Texas Capital’s net interest income was $235.6 million, up 12% year over year. In addition, net interest margin expanded 2 basis points (bps) to 3.73% in the reported quarter. This resulted from improvement in loan yields and growth in average total loans, partially offset by higher interest bearing deposits and cost of deposits.
Non-interest income surged 50.5% year over year to $30 million. This upside primarily stemmed from net gain on sale of loans and rise in other non-interest income, partially offset by a decrease in servicing income.
Non-interest expenses flared up 10.6% year over year to $140.4 million. The upswing resulted from rise in salaries and employee benefits, marketing, legal and professional and communications and technology expenses, offset by a $2.2-million decline in allowance and other carrying costs for OREO.
As of Mar 31, 2019, total loans rose 17% year over year to $25.3 billion, while deposits climbed 10% to $20.7 billion.
Credit Quality: A Mixed Bag
Non-performing assets totaled 0.57% of the loan portfolio, plus other real estate owned assets, reflecting a year-over-year contraction of 8 bps. Total non-performing assets came in at $133.7 million, up marginally year over year.
Non-accrual loans were $133.7 million or 0.57% of total loans, as against $123.5 million or 0.60% recorded in the year-ago quarter.
Nevertheless, provisions for credit losses summed $20 million compared with $12 million witnessed in the year-ago quarter. The company’s net charge-offs decreased 11.9% from $5.2 million, on a year-over-year basis, to $4.6 million.

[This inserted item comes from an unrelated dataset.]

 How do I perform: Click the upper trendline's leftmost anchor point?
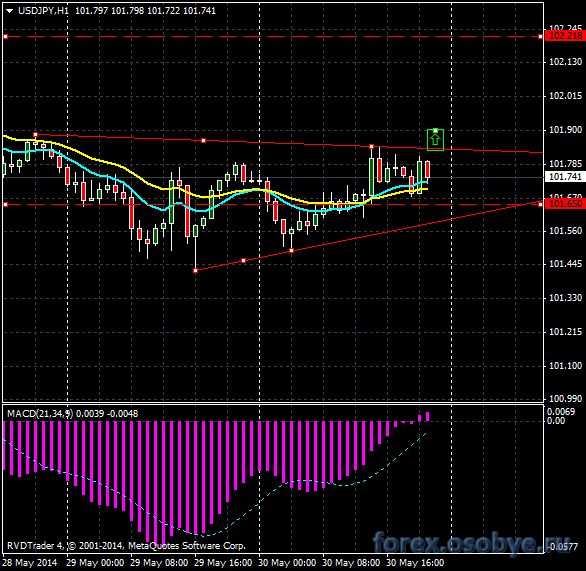click(36, 134)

Capital and Profitability Ratios
As of Mar 31, 2019, return on average equity was 13.58% and return on average assets was 1.26% compared with 13.39% and 1.22%, respectively, recorded a year ago. Tangible common equity to total tangible assets came in at 8.5%, down from 8.6% reported in the year-earlier quarter.
Common equity Tier 1 ratio was 8.6% compared with 8.8% in the prior-year quarter. Leverage ratio was 10% compared with 9.9% as of Mar 31, 2018.

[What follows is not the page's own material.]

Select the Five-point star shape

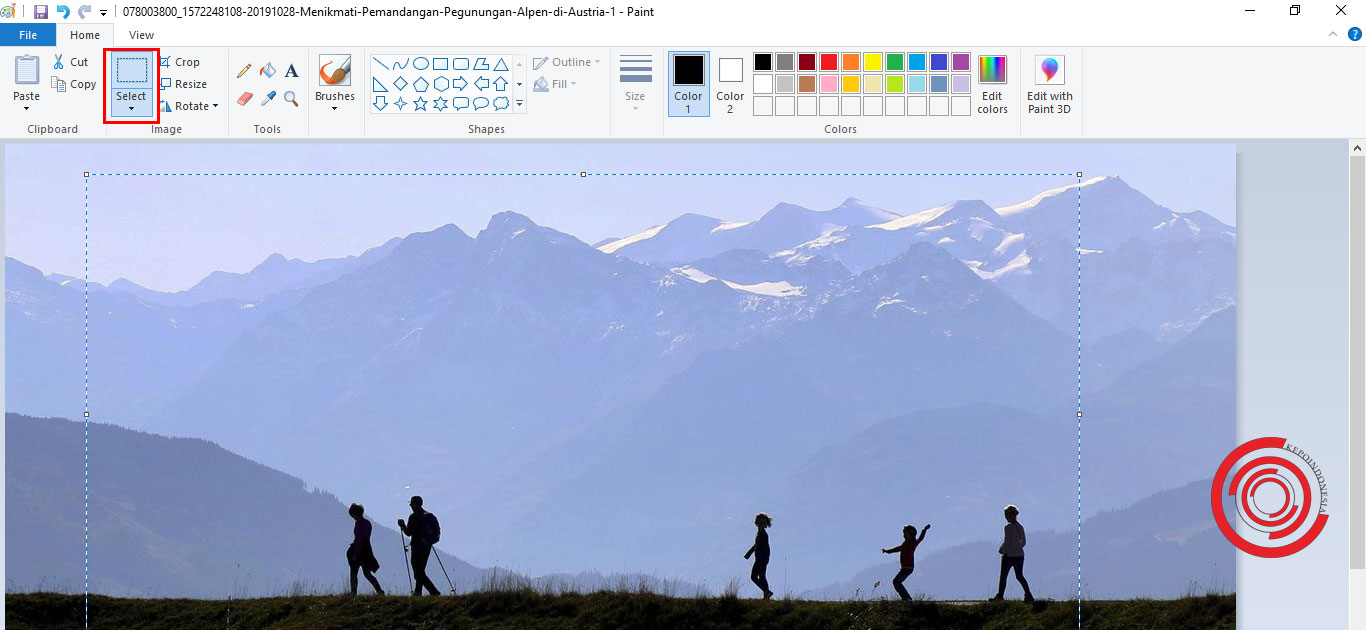[420, 102]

Stockholders’ equity was up 13.6% year over year to $2.6 billion as of Mar 31, 2019. The uptrend chiefly allied with the retention of net income.

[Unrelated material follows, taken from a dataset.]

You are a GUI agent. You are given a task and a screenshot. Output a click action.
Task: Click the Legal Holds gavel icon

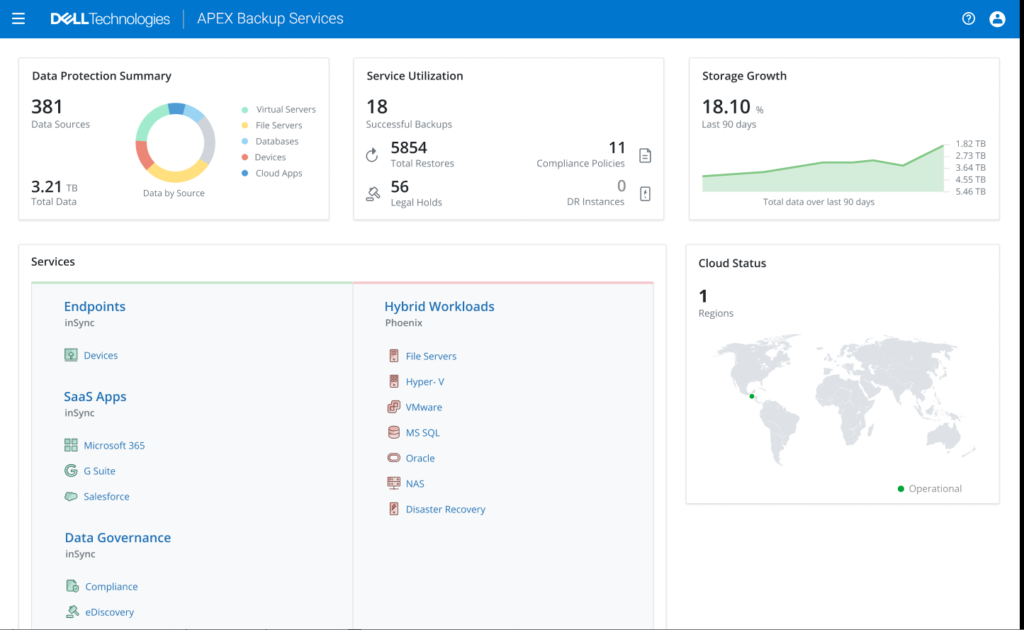372,194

Texas Capital’s improved top line and a solid balance sheet during the first quarter impress us. Moreover, improving economic situation will likely drive the company’s performance, moving ahead. Though improvement in margin remains a favorable factor, higher provisions will likely impede near-term profitability.
Texas Capital Bancshares, Inc. Price, Consensus and EPS Surprise
Texas Capital Bancshares, Inc. Price, Consensus and EPS Surprise | Texas Capital Bancshares, Inc. Quote
Currently, Texas Capital carries a Zacks Rank #4 (Sell).
You can see the complete list of today’s Zacks #1 Rank (Strong Buy) stocks here.
Performance of Other Banks
Shares of First Horizon National Corporation FHN have gained 2.9% post its first-quarter 2019 earnings release. The company reported first-quarter adjusted earnings per share of 35 cents, in line with the Zacks Consensus Estimate. Further,
the reported figure came in 2.9% higher than the year-ago tally.
Citigroup C delivered a positive earnings surprise of 5.1% in the first quarter, backed by expense control. Earnings per share of $1.87 for the quarter handily outpaced the Zacks Consensus Estimate of $1.78. Also, earnings climbed 11% year
M&T Bank Corporation MTB delivered a positive earnings surprise of 2.7% in first-quarter 2019, led by expansion of margins and improved cost management. Net operating earnings of $3.38 per share surpassed the Zacks Consensus Estimate of $3.29. Also, the bottom line improved 50% year over year.